Malaysia elections: Internal dissent heats up as both BN and PH name polls candidates

Barisan Nasional and Pakatan Harapan political coalitions cannot afford to allow the unhappiness of their party members to fester, as Nomination Day and the 11-day campaigning period starts on April 28.
Barisan Nasional and Pakatan Harapan political coalitions cannot afford to allow the unhappiness of their party members to fester, as Nomination Day and the 11-day campaigning period starts on April 28.PHOTOS: EPA-EFE, ARIFFIN JAMAR

KUALA LUMPUR - Both Barisan Nasional (BN) and Pakatan Harapan (PH) political coalitions face turmoil in the ranks in the last few days as they began to name candidates for the general election.

Some of the troubles seem to have been caused by deflated egos of candidates who were dropped or told to run in wards that they would likely lose, others caused by new tensions between old factions, or by fresh moves to muscle into what is seen as the seat of another.

 

Both sides cannot afford to allow the unhappiness of their party members to fester, as Nomination Day and the 11-day campaigning period starts this Saturday.

The most senior leaders will usually intervene in these cases to mollify all sides, failing which campaigns at the constituency level could be sabotaged and seats lost to the other side.

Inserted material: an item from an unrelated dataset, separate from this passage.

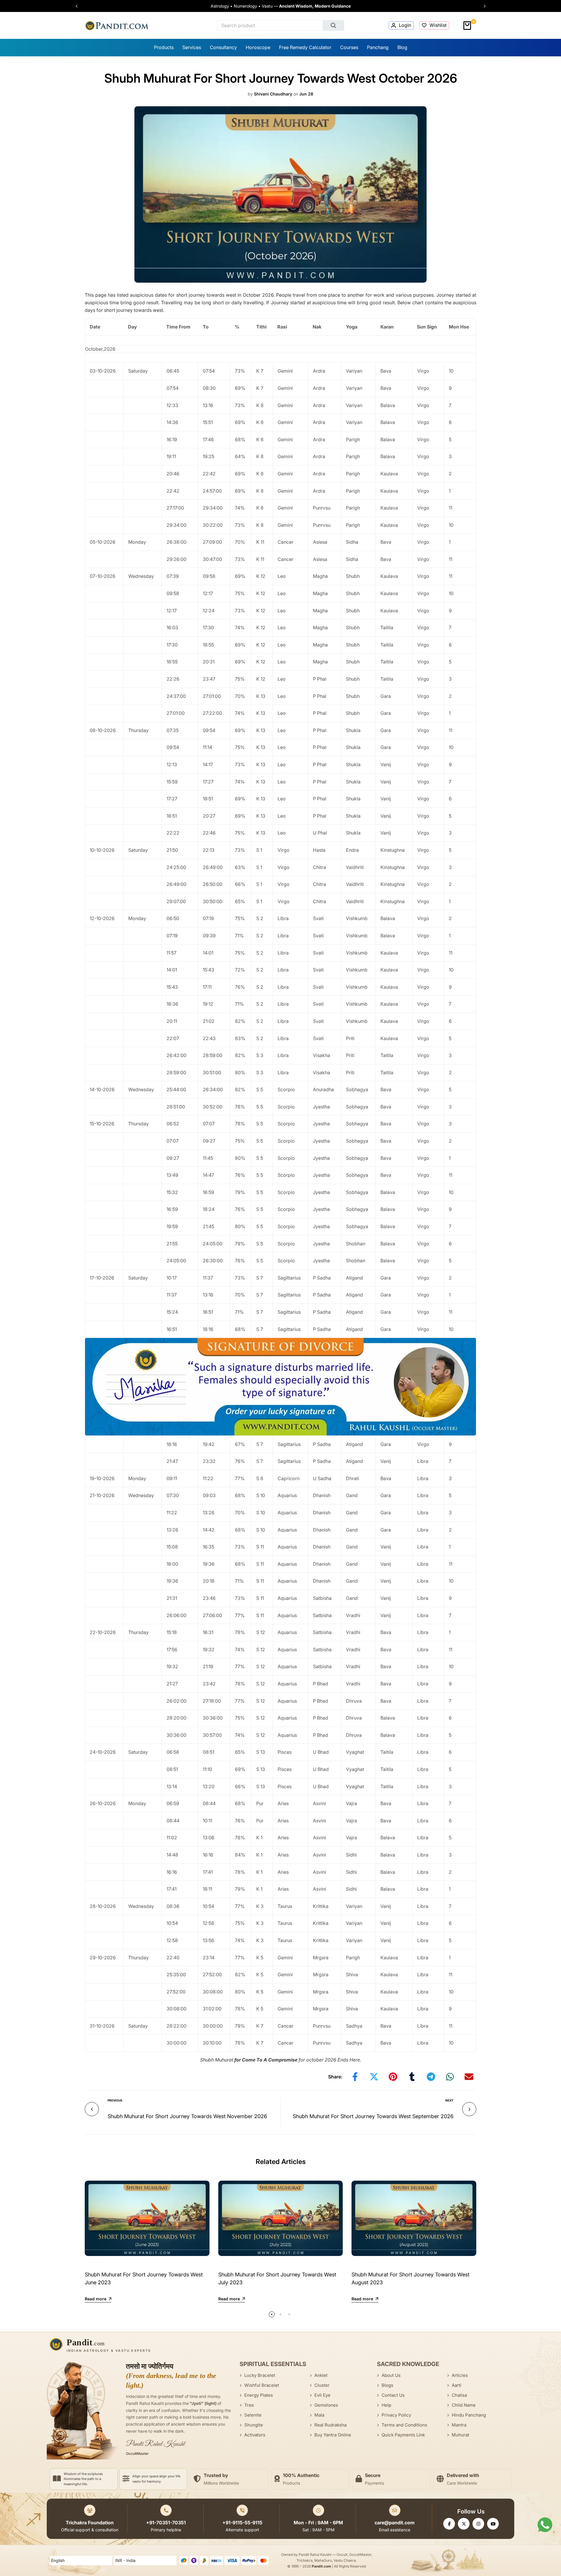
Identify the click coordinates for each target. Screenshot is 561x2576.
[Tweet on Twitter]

In Wangsa Maju, a Kuala Lumpur constituency, there was a move to remove all BN flags already planted in some areas when there were rumours last week that the seat that BN member Umno contested in the last election would be handed to the Malaysian Chinese Association (MCA).

BN confirmed on Sunday that MCA will contest Wangsa Maju. The Umno division chief Mohd Shafei Abdullah for the area told Malaysiakini online news on Monday (April 23) that he is taking a "rest". When asked whether he would help in the campaigning after his rest, he said: "You ask yourself, lah."

Asked about the switch to MCA on Sunday, BN secretary-general Tengku Adnan Tengku Mansor said: "Shafei had worked for the past four years, I am not denying that. Umno wanted the seat badly, but due to our BN spirit, we need to negotiate and look at things in a broader way."

Trouble could also be brewing in another KL seat, Segambut, an opposition stronghold.

The 13-member BN said vice-president Loga Bala Mohan from myPPP, one of its smallest components, will contest the seat. That is the only seat given to myPPP, which was formerly called People's Progressive Party.

This has left the party's long-term president M. Kayveas without a seat to contest. Datuk Seri Kayveas told Malaysiakini on Monday about the KL seat: "I will not say anything, it is up to him (Loga). But it is not my decision or the decision of the party."

Mr Kayveas has been lobbying to be fielded in Cameron Highlands, a BN seat, and threatened recently to pull myPPP out of BN if he doesn't get it.

In Sarawak, another BN component, Parti Rakyat Sarawak (PRS) has sacked its deputy president Joseph Entulu, a Minister in the Prime Minister's Deparment, and four other top leaders over an infraction, The Star newspaper reported on Monday.

The move prevents them from contesting as BN candidates but they could run as independent candidates that would result in multi-cornered fights to advantage the opposition.

 
 
 

On the other side of the political divide, there are several unresolved issues in PH that could be a drag on its plan to put up an image of a united front.

In Sabah state, PH has a loose alliance with Parti Warisan Sabah - the new party formed by former Umno vice-president Shafie Apdal that is expected to put BN on the defensive.

Warisan has asked that one of the four PH parties, Islam-leaning Parti Amanah Negara, to stay out of Sabah.

But Amanah insists it will stand in two state seats, with harsh words traded publicly in the last few days between their leaders.

But the most serious infighting in PH involves the two opposition factions in Parti Keadilan Rakyat (PKR).

The party is divided between its president Wan Azizah Wan Ismail and vice-president Rafizi Ramli on one side, and deputy president Azmin Ali on the other.

Both sides want their proposed list of candidates in Selangor state to be fully accepted. They have had talks but is nowhere near resolution.

Selangor has been controlled by the federal opposition parties in the last 10 years, with PKR being the lead party. Hence, the bitter fight to have their faction's team members at the top.

Datuk Seri Azmin on Monday went to see PKR's de facto leader Anwar Ibrahim to help resolve the fight, according to the Malay Mail Online news site.

Anwar, who is behind bars for a sodomy conviction, is currently being treated for an ailment at the University Kebangsaan Malaysia Medical Centre. There is no word yet on what had transpired in the meeting.